Прежде чем предать тело еретика очистительному огню, священником была прочитана длинная молитва, в конце которой он ещё раз спросил осуждённого на смерть о том, раскаивается ли он в своих поступках. Джеронимо лишь презрительно усмехнулся и произнёс: "Да будьте же вы все прокляты!" - и опустил взгляд. Палач поднёс факел к куче хвороста - сухая трава сразу же занялась красным пламенем. Колдун долго и истошно кричал, пока не испустил последний дух - в его крике звучали всё те же слова проклятия. Огонь от костра взмыл высоко в небо, пепел летел во все стороны, застилая площадь. Небо в одну секунду окрасилось в тёмные тона, солнце закрыли тучи - настало время проклятия Джеронимо.

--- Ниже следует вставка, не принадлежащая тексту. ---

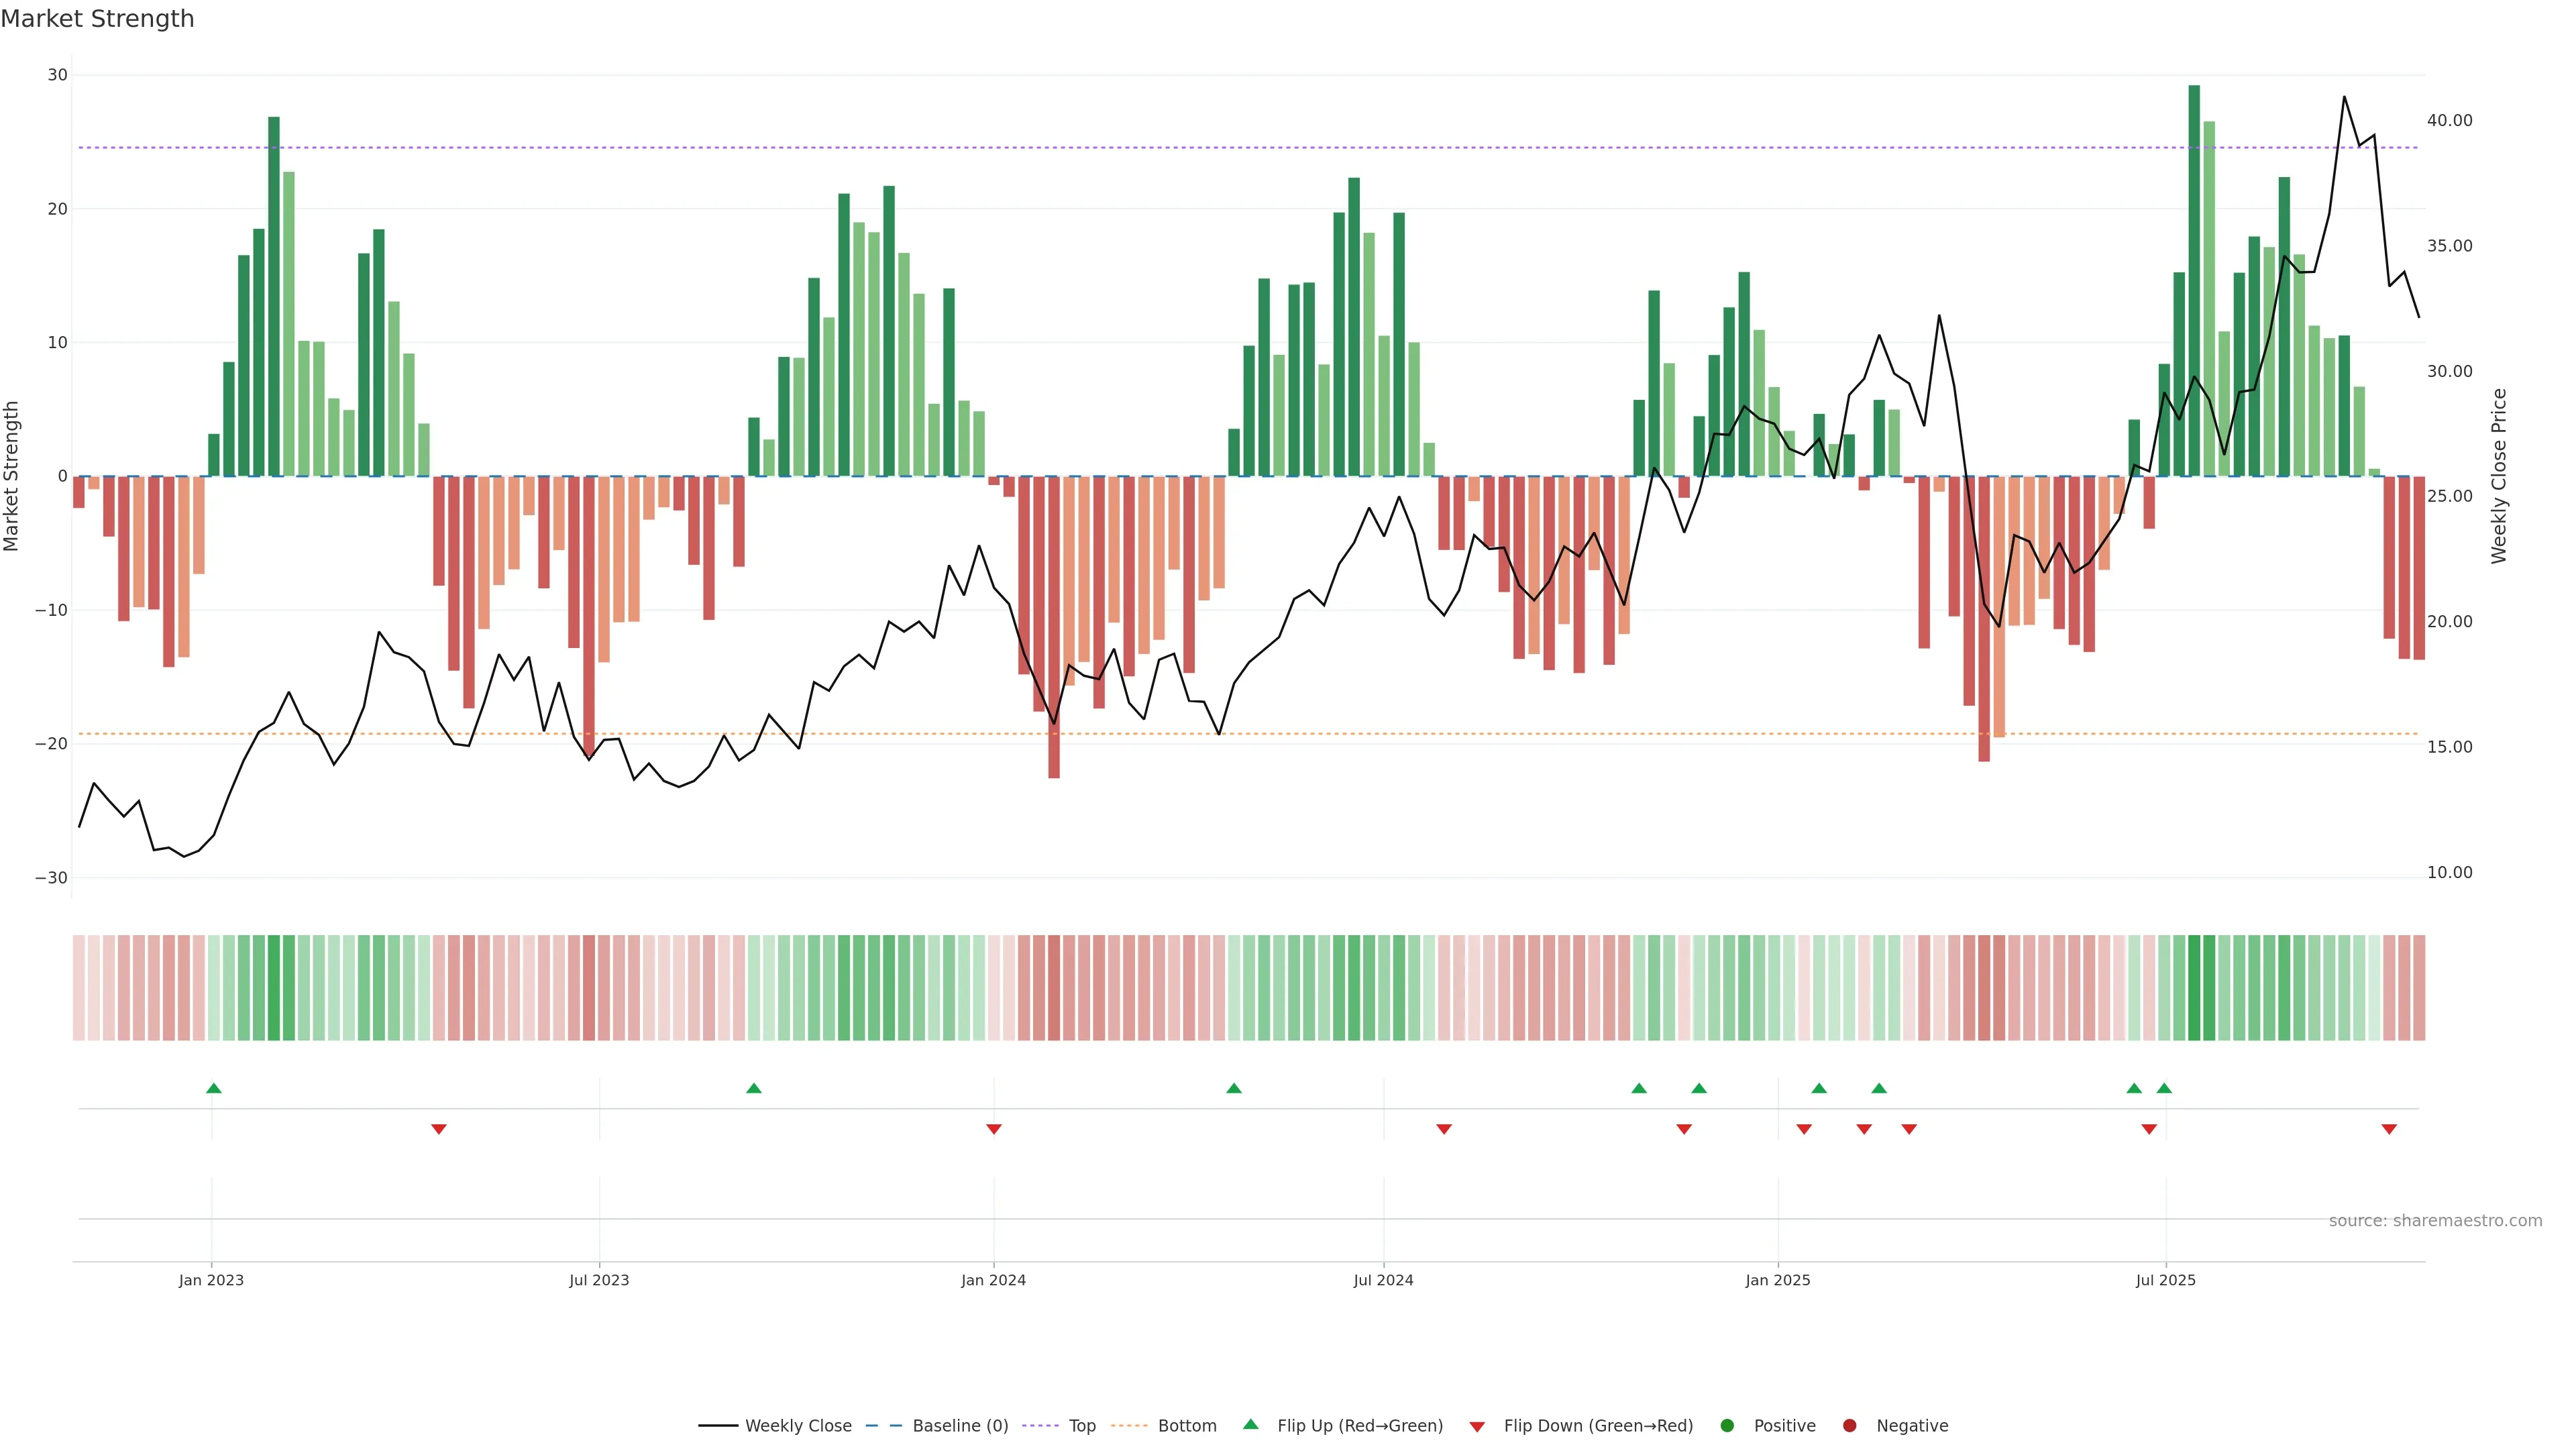
Task: Click the Jul 2025 x-axis label
Action: click(2165, 1280)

Так появились они - пришельцы из других миров - они летел верхом на крылатых ящерах, именуемых драконами. Говорили, что они прилетели с далёких звёзд, однако никто из простых смертных не знал, откуда они в точности появились и что принесли с собой. Началась война - молниеносная и беспощадная, в которой людям не суждено было одержать победу над врагом, на стороне которого была всемогущая сила Магии. Дольше всех сопротивлялась Церковь, пока не осталось в живых ни одного священника. Маги захватили Церковь, и с тех пор религия и магия стали одним целым; казни колдунов прекратились, во Францию стал стекаться сброд со всего мира. Спустя всего несколько лет новая религия распространилась по всему миру, начались гонения на науку, как прежде были гонения на колдовство. Инквизициям в те годы подвергались многие учёные, среди которых был великий Леонардо да Винчи, чьи многочисленные труды были надёжно спрятаны его соратниками и друзьями. Приговоры исполнялись на месте - колдун-палач щёлкал пальцами, и человек, подвергшийся анафеме, загорался изнутри и за считанные секунды сгорал дотла".
Средневековые хроники
______________
Вот что было написано в этой рукописи.
Пишу с надеждой, что когда-то кто-то прочтёт эти записи.
Когда мне довелось появиться на свет, времена Великой Смуты уже давно канули в лету, хотя отголоски их ещё были слышны на улицах Парижа. Я родился в семье бедного сапожника Александра Вонса, не наделённый никакой магической способностью, а значит, обречённый на невежество и тяжкий труд прислужника. С раннего детства меня учили лишь тому, что должен знать и уметь прислужник мага, коим мне суждено было стать. Но у меня выходило всё из рук вон плохо, и мои товарищи часто подшучивали надо мной - эти грязные, растрёпанные мальчишки, которые, казалось, считали тяжкий труд высшим благом, а работу у мага - великим снисхождением со стороны последнего.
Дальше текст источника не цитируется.